It is a crisp October night in 1984. I’m sitting at the kitchen table watching my mother struggle to cut shapes into a pumpkin, her brow furrowed in concentration. The mouth of this Jack-O’Lantern is lined with zig-zagging teeth and as Mommy slides the knife upward, it cuts through the pumpkin flesh and up into the nose-triangle. “Dammit”, she murmurs under her breath. She pulls the knife out and resumes cutting from another point. Moments later, on another upward cut, the knife slips and a chunk of pumpkin clatters to the table. Mommy lets out an exasperated sigh and declares, “Well, now the pumpkin has a cleft lip, just like you!”
Having a sense of humor is key to getting through life with or without a physical difference. Lucky for me, I was born into a family which already had a bunch of hilarious people in it. I learned early on that even in the worst moments of life, there is usually some small ridiculousness to be made light of. Finding humor in the dark times is like a life raft in a stormy sea.

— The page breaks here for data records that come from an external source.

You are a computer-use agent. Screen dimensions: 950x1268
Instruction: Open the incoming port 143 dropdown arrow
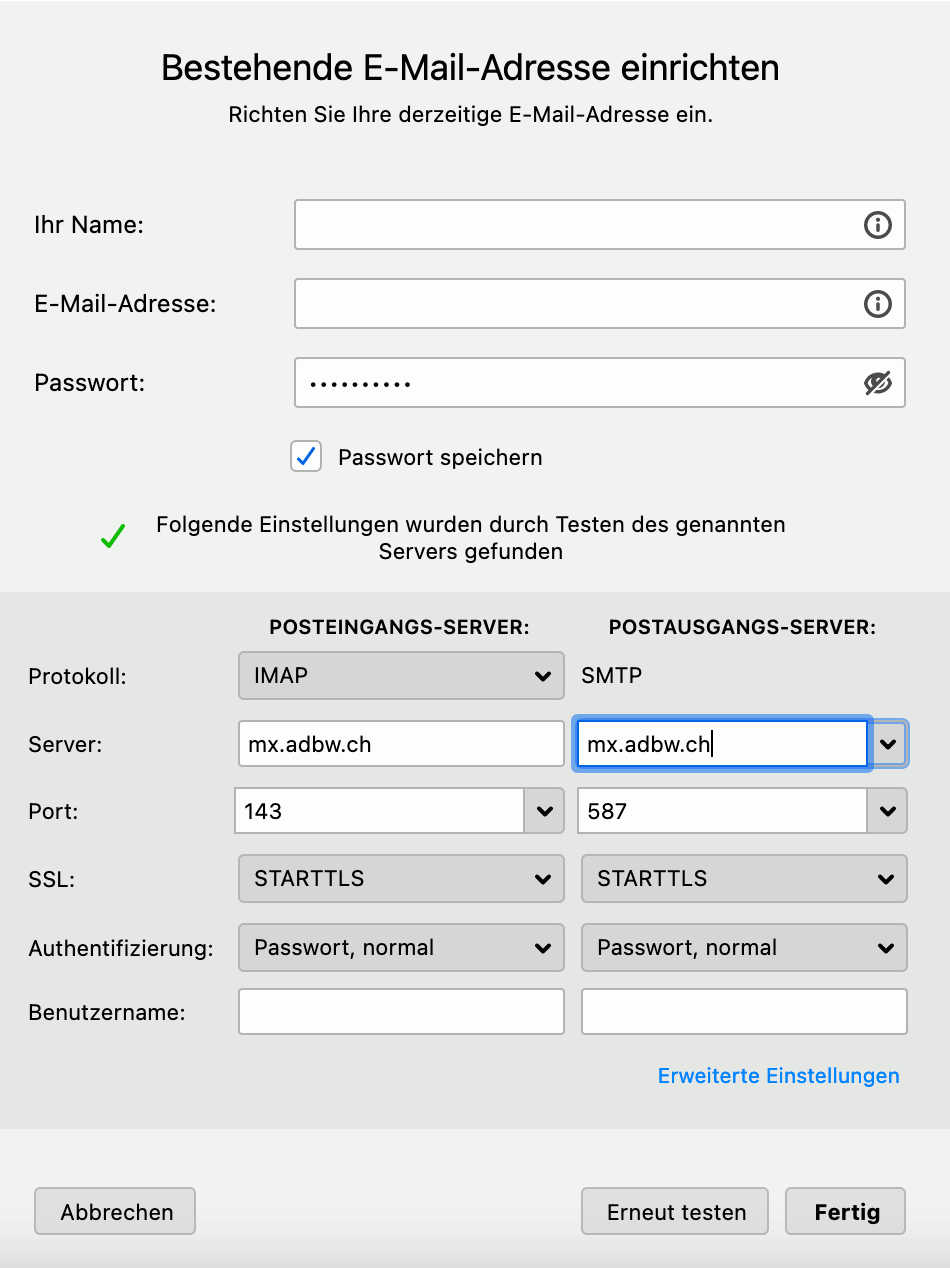point(544,811)
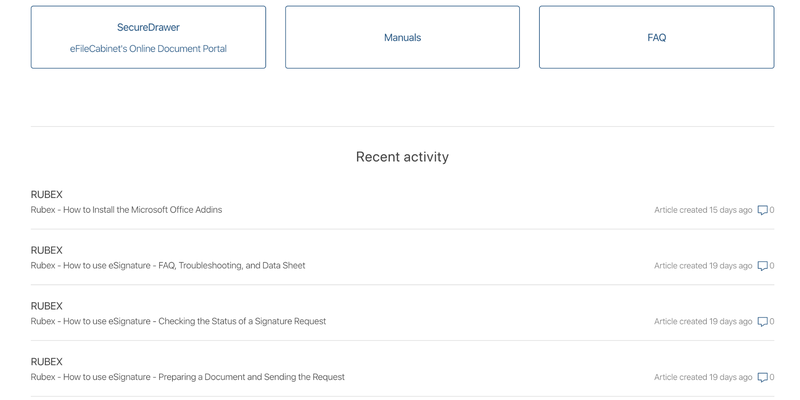Viewport: 800px width, 400px height.
Task: Click the comment icon for Office Addins article
Action: (x=762, y=210)
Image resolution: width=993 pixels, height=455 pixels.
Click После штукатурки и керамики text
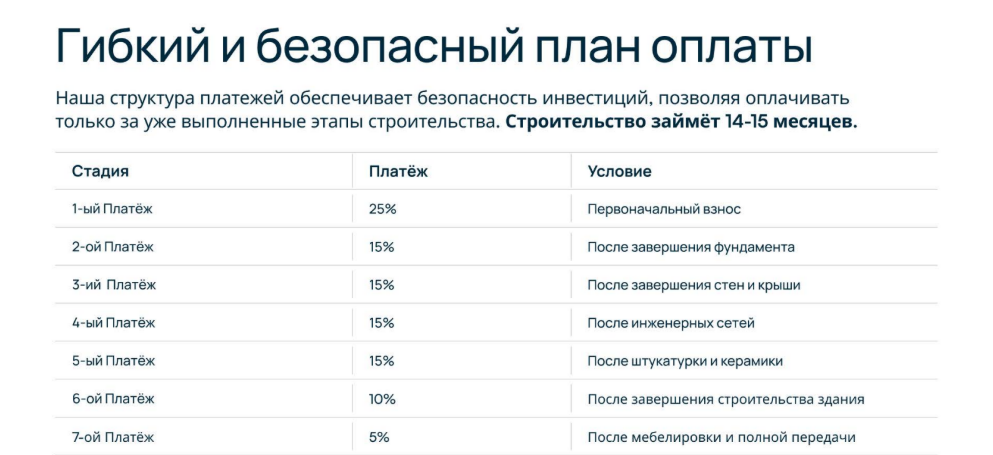click(685, 362)
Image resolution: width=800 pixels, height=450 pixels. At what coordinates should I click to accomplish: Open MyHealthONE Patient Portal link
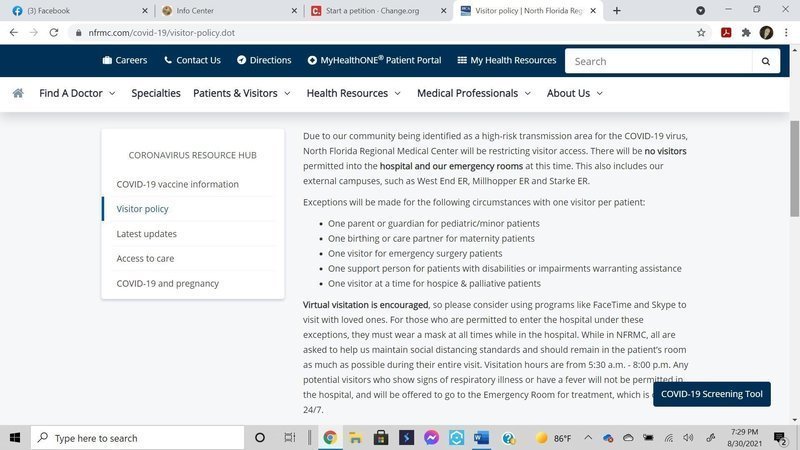click(374, 60)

Fast forward about 12 years after the cleft-pumpkin incident. I’m nested among pillows and blankets in a recliner in our family room, recovering from major jaw surgery. My mouth has been wired shut for weeks and all I can eat are foods that have been liquefied and squeezed into my mouth through a giant syringe. My face is horrendously swollen and bruised. I’m skinnier and weaker than usual, and feeling pretty low. From my spot in the family room, I can see my mom in the kitchen, preparing my next meal. Lethargically I watch as she packs some puréed slop into the syringe and then attempts to insert the plunger into the base. The rubber seal on the plunger gives her some trouble, so she turns the whole thing upside down so that the syringe is pointing upward. I can see where this is going and my eyes widen as, in her frustration, she presses hard on the syringe, causing the plunger to slide up quickly and eject the contents of the syringe up onto the kitchen ceiling. There is a moment of silence, as we take in the situation. Then I begin to laugh. Possibly the first time I laugh since the surgery. My jaws ache as I strain against the wires that are holding everything in place. Tears squeeze out of my eyes and roll down my swollen cheeks. It isn’t easy to laugh with your jaws wired shut, but the lightness of mind that comes with a good chuckle is a relief, and I can suddenly see the light at the end of the tunnel.